Les supporters parisiens lors de la finale de la Coupe de Ligue entre le PSG et Lyon, le 19 avril 2014, au stade de France.
Les supporters parisiens lors de la finale de la Coupe de Ligue entre le PSG et Lyon, le 19 avril 2014, au stade de France. - FRANCK FIFE / AFP

Au départ, ce n’était qu’une pétition en ligne de supporters du PSG au 2416 likes sur Facebook. Mais elle pourrait bientôt faire trembler le principe même du fair-play financier. Car 35 fans parisiens viennent de déposer une plainte devant la Commission européenne contre le «FPF» pour «violation du droit de la concurrence». «Chaque jour, nous recevons de nouvelles demandes de personnes souhaitant se joindre aux actions en cours», indique Franck Boucher, qui coordonne le mouvement. Le mécanisme de l’UEFA interdit aux clubs de dépenser plus que ce qu’ils ne gagnent, mais empêche le club des Qataris de disposer de leurs réserves financières sans limite à leur convenance.

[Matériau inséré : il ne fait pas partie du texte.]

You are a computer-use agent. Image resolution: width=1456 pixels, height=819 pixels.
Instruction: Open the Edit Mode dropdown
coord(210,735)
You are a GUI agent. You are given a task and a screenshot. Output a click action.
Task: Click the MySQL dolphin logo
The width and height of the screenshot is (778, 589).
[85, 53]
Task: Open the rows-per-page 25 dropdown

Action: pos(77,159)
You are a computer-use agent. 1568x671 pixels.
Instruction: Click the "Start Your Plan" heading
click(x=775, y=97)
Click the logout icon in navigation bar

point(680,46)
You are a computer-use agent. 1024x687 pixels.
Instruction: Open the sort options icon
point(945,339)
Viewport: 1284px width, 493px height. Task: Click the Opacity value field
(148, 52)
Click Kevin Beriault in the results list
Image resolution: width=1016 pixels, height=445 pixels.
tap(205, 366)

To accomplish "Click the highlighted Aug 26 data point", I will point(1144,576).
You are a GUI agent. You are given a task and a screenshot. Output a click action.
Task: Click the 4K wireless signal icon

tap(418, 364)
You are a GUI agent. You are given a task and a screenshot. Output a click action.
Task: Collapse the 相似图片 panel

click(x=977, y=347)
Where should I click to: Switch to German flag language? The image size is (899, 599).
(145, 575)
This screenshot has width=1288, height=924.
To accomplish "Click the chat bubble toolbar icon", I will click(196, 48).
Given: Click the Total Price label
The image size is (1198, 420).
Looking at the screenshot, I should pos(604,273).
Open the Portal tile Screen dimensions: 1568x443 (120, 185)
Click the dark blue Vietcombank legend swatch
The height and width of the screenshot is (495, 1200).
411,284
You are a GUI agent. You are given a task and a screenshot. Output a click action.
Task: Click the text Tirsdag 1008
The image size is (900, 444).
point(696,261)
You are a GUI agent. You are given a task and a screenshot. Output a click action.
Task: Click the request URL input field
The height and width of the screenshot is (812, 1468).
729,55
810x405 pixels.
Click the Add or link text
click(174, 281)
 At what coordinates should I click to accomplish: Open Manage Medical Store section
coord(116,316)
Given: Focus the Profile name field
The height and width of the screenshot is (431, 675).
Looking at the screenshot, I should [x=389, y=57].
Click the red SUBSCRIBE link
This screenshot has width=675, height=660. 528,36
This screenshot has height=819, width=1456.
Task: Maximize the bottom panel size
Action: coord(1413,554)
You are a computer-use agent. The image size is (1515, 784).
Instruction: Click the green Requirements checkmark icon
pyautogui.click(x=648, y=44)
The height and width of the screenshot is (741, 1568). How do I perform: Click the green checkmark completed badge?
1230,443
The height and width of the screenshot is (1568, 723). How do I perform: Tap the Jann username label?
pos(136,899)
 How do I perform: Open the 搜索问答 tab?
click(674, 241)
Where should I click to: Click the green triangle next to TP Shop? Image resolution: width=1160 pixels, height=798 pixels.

Après celui d’un agent (finalement rejeté) et d’une association de supporters de Manchester City (toujours en cours et auquel se sont associés les supporters parisiens), c’est le 3e recours contre le fair-play financier, le premier en France. En quoi le public est-il fondé à se plaindre? Parce que «ce sont les consommateurs du produit football, indique maître Jean-Louis Dupont, qui défend les fans du PSG. Or le «FPF» consiste à interdire une source d’investissement, à savoir la poche du propriétaire. Donc, cela oblige les clubs à aller un peu plus dans la poche du supporter, qui va payer plus cher un produit dont la qualité diminue», explique l’avocat.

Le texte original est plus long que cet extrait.